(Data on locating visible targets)
══════════
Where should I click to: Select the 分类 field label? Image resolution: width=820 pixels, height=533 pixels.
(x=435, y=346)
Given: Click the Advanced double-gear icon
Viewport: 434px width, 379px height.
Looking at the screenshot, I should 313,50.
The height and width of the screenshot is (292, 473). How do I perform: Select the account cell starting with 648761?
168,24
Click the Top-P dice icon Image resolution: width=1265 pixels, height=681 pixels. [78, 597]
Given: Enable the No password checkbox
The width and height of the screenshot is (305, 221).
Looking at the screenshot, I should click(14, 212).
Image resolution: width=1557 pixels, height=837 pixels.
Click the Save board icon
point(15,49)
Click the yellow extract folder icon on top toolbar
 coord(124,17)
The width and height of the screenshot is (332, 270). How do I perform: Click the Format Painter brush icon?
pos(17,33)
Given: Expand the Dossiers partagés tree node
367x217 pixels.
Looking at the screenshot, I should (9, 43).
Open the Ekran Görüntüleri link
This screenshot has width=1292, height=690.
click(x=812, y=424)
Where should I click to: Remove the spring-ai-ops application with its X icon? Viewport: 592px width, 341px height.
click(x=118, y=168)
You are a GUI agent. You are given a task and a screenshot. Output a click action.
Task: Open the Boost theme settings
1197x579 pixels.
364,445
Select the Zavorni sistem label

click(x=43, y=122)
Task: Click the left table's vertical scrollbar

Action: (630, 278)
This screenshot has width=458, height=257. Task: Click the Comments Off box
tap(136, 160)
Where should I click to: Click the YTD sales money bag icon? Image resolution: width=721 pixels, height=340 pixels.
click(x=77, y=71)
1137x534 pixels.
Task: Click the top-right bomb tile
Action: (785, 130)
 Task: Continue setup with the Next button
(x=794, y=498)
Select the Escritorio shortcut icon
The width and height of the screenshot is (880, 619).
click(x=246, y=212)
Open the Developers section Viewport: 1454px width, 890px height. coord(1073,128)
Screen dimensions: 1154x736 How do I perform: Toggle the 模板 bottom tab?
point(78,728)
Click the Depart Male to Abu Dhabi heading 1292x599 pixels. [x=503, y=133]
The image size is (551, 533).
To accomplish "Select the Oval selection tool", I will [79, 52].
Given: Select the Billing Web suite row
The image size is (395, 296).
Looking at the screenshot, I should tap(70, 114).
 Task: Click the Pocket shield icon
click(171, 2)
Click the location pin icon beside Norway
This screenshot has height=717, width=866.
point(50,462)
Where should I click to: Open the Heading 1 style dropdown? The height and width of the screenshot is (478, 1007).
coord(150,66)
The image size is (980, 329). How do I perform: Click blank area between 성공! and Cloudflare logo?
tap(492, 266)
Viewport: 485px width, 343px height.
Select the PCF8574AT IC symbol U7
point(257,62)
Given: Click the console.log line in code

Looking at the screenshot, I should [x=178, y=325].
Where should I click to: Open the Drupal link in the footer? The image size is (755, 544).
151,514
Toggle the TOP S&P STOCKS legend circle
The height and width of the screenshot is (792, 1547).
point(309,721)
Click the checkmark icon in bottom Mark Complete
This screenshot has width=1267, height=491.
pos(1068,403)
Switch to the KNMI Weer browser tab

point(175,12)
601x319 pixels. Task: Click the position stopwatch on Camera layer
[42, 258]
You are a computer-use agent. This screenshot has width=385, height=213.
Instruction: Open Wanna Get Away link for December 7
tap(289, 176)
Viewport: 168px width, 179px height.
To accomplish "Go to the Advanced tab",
══════════
-- Stated problem --
Rewrite the part of the records that opens with the line containing "Given: Expand the Dossiers partagés tree node" and closes with the line containing "point(50,462)", replacing "icon" with "symbol" and leaving everything else unchanged.

-- Correct answer --
Given: Expand the Dossiers partagés tree node
367x217 pixels.
Looking at the screenshot, I should (9, 43).
Open the Ekran Görüntüleri link
This screenshot has width=1292, height=690.
click(x=812, y=424)
Where should I click to: Remove the spring-ai-ops application with its X symbol? Viewport: 592px width, 341px height.
click(x=118, y=168)
You are a GUI agent. You are given a task and a screenshot. Output a click action.
Task: Open the Boost theme settings
1197x579 pixels.
364,445
Select the Zavorni sistem label

click(x=43, y=122)
Task: Click the left table's vertical scrollbar

Action: (630, 278)
This screenshot has width=458, height=257. Task: Click the Comments Off box
tap(136, 160)
Where should I click to: Click the YTD sales money bag symbol? Image resolution: width=721 pixels, height=340 pixels.
click(x=77, y=71)
1137x534 pixels.
Task: Click the top-right bomb tile
Action: (785, 130)
 Task: Continue setup with the Next button
(x=794, y=498)
Select the Escritorio shortcut symbol
The width and height of the screenshot is (880, 619).
click(x=246, y=212)
Open the Developers section Viewport: 1454px width, 890px height. coord(1073,128)
Screen dimensions: 1154x736 How do I perform: Toggle the 模板 bottom tab?
point(78,728)
Click the Depart Male to Abu Dhabi heading 1292x599 pixels. [x=503, y=133]
The image size is (551, 533).
To accomplish "Select the Oval selection tool", I will [79, 52].
Given: Select the Billing Web suite row
The image size is (395, 296).
Looking at the screenshot, I should tap(70, 114).
 Task: Click the Pocket shield symbol
click(171, 2)
Click the location pin symbol beside Norway
This screenshot has height=717, width=866.
point(50,462)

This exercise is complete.